=== Section Start ===

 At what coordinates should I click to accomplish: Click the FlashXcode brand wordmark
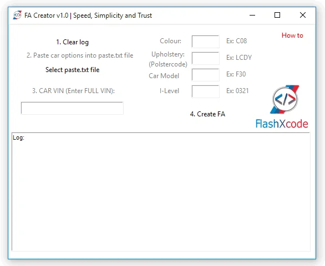[x=282, y=124]
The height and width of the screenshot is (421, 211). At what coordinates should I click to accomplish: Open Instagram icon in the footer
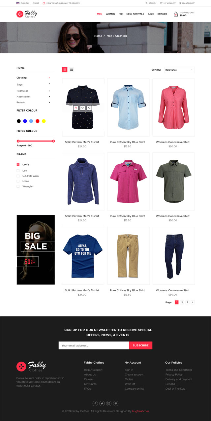coord(109,403)
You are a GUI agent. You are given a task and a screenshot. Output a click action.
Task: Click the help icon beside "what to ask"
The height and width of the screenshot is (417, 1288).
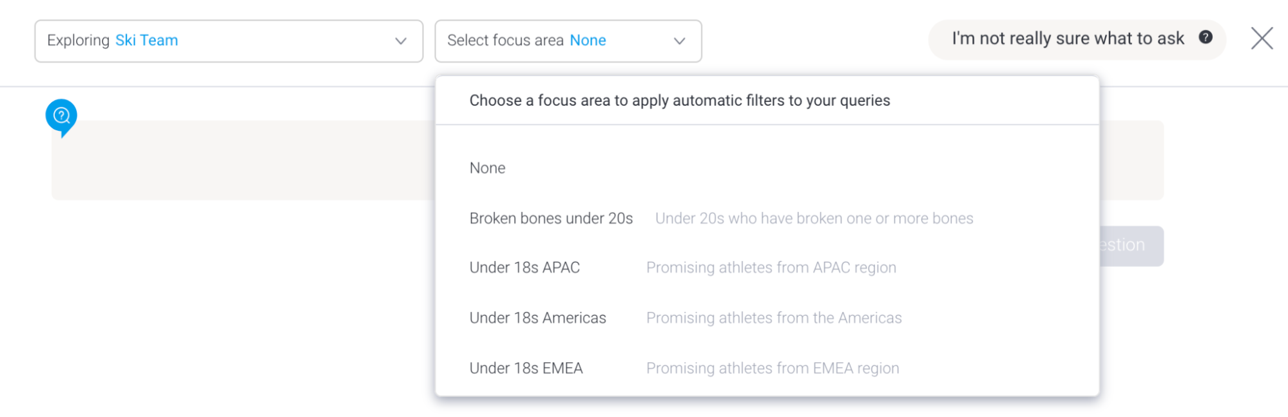coord(1206,37)
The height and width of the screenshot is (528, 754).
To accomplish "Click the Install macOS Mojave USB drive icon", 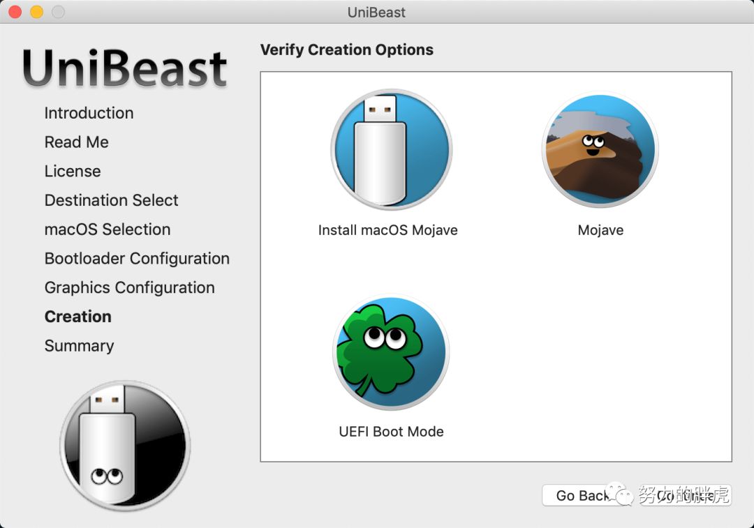I will (x=391, y=150).
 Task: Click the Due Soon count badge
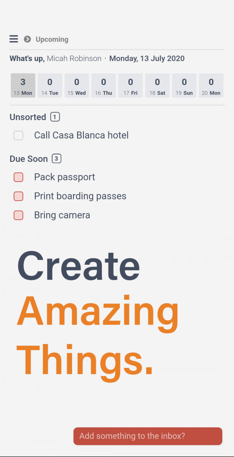point(57,159)
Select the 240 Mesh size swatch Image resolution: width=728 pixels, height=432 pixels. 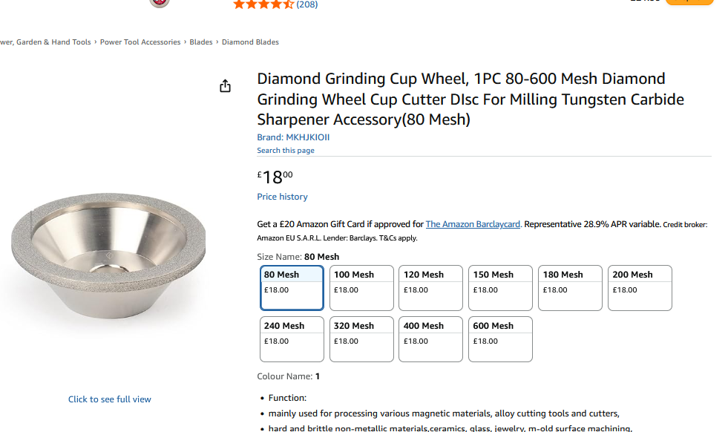tap(292, 338)
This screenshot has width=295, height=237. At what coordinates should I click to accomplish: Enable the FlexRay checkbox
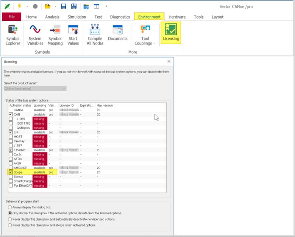click(11, 141)
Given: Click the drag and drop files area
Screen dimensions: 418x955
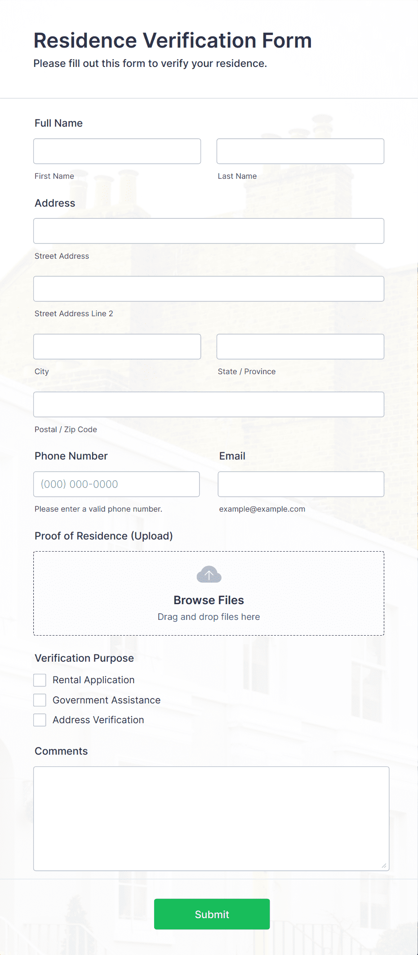Looking at the screenshot, I should 208,593.
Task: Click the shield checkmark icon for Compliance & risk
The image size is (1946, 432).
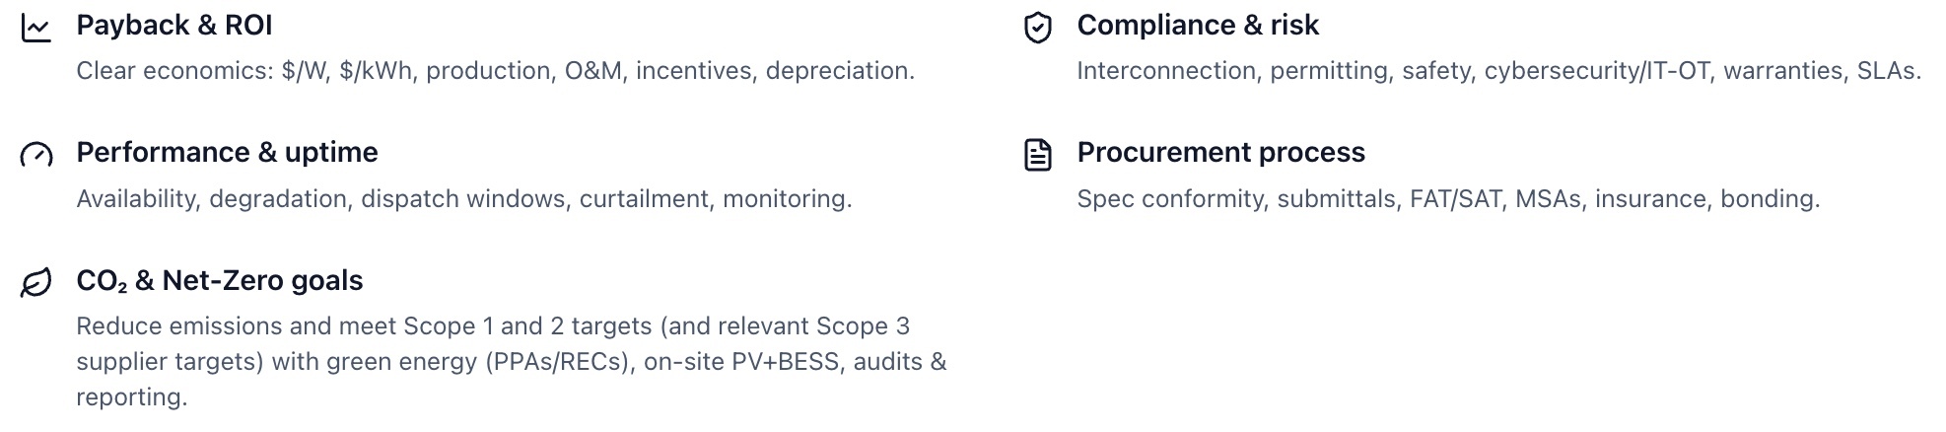Action: (1037, 28)
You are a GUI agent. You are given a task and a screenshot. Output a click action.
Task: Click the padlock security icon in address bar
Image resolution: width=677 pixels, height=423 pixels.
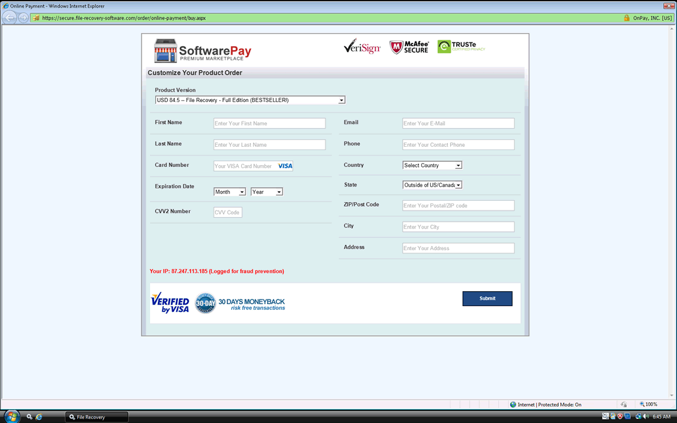(626, 18)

=== Section End ===

Exercise aim: Starting with the line that contains "Image resolution: width=677", repeat each line exactly through the last line of the data above, and nothing more; the pictures stay out.

Exercise result:
Image resolution: width=677 pixels, height=423 pixels.
(626, 18)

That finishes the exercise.